Dess shook her head. "I'm not telling you this because it's such a fun subject to discuss. I'm telling you because... Well, if Thomas really is the killer, he may have something to hide regarding Jason's disappearance. And I can't let you go back to the castle without at least informing you of how dangerous that man might be."

"Explain it to me," Erin said, light-headed. "Why you think Thomas would be killing animals and why he'd attack you. And what would he have done to Jason?"

"I didn't say anything before," Dess elaborated with a sigh, "because I couldn't prove my suspicions. I still can't, but they've only gotten stronger after what you just told me about Jason disappearing on you. What I know is that Thomas visited the bakery often when he just moved here and he was a very different person then than he is now. A bit arrogant, maybe, but always in a good mood and a pleasant customer overall."

Erin supposed that sounded like the Thomas she'd once known.

"Eventually, that changed. He became prickly, quick to anger, and the way he looked at people... He looked constantly aggressive and tired. About a month ago, he left the bakery in a foul mood and never came back to buy anything again."

"People change." Erin's ability to jump to her friend's defense even now surprised her. "He told me he's been dealing with some mental health issues. That sort of thing affects a person's behaviour."

Dess scoffed. "You'd be a fool if you thought my entire argument's built on those changes alone. Do you remember what I told you about Maddison's journal?"

Maddison's journal.
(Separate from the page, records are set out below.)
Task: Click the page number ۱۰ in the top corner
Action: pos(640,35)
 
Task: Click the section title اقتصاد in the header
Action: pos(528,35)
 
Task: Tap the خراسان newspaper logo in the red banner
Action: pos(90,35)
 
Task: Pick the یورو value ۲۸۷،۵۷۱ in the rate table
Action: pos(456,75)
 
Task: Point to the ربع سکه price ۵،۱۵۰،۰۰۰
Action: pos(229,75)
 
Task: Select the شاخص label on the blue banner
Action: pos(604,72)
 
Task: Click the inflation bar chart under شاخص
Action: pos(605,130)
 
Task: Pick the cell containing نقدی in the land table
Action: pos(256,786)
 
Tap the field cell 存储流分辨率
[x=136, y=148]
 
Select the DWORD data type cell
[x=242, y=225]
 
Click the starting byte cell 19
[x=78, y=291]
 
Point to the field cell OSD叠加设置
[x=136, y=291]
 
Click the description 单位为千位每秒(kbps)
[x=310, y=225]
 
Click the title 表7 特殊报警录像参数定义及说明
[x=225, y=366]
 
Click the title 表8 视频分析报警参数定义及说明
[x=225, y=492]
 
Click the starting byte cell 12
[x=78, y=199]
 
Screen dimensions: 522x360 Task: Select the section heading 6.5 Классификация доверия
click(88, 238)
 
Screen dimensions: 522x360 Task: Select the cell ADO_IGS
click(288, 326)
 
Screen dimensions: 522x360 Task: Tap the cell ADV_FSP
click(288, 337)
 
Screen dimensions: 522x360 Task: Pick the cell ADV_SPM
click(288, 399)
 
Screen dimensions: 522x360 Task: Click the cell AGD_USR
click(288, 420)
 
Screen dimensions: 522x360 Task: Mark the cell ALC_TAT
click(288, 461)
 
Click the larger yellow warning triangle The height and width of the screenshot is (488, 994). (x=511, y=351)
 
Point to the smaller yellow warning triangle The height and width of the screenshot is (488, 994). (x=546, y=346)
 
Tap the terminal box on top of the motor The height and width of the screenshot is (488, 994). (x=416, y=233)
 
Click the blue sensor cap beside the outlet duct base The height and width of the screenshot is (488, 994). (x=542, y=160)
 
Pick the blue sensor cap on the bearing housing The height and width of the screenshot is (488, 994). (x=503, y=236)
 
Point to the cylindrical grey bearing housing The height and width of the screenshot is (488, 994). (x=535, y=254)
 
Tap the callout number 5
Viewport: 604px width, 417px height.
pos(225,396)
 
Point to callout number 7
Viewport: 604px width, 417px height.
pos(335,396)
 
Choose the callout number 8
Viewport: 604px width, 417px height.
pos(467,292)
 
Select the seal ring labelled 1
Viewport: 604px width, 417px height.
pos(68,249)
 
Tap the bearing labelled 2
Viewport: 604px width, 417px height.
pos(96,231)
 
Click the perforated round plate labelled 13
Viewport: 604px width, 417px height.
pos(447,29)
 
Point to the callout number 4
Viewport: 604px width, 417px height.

Erin thought back to one of her first conversations with Dess, when they'd fled the sun's heat together and discussed the castle's history in church. A fascinating and uncomfortable experience, one that had ended with Erin promptly fleeing, for she'd been certain the eyes of a statue of the Virgin Mary had flashed red, just like that statue in, in...

That statue in the dungeon.

"I remember. Maddison was the castle's previous owner. You said there's a legend the journal he kept during his time living in it still exists somewhere."

"It's not just a legend," Dess confessed. "It's real. Don't ask me how, it's a lot to unpack, but I have access to its text and I've made some alarming observations. Maddison's writing in 1849 looks so different from his ramblings in 1855 he might as well have been a different person, but the handwriting looks exactly the same. Maddison changed and it wasn't for the better. Just like Thomas."

"That could be a coincidence."

"True. But while studying Maddison's journal, I discovered something else. See, animals have been systematically killed off in Saint-Vincent before, though the stories about it don't really detail just how far into the past the killings took place. But in his final journal entry, Maddison wrote about dead animals. That means the previous killing spree might've taken place when Maddison lived in the castle, between 1849 and 1855."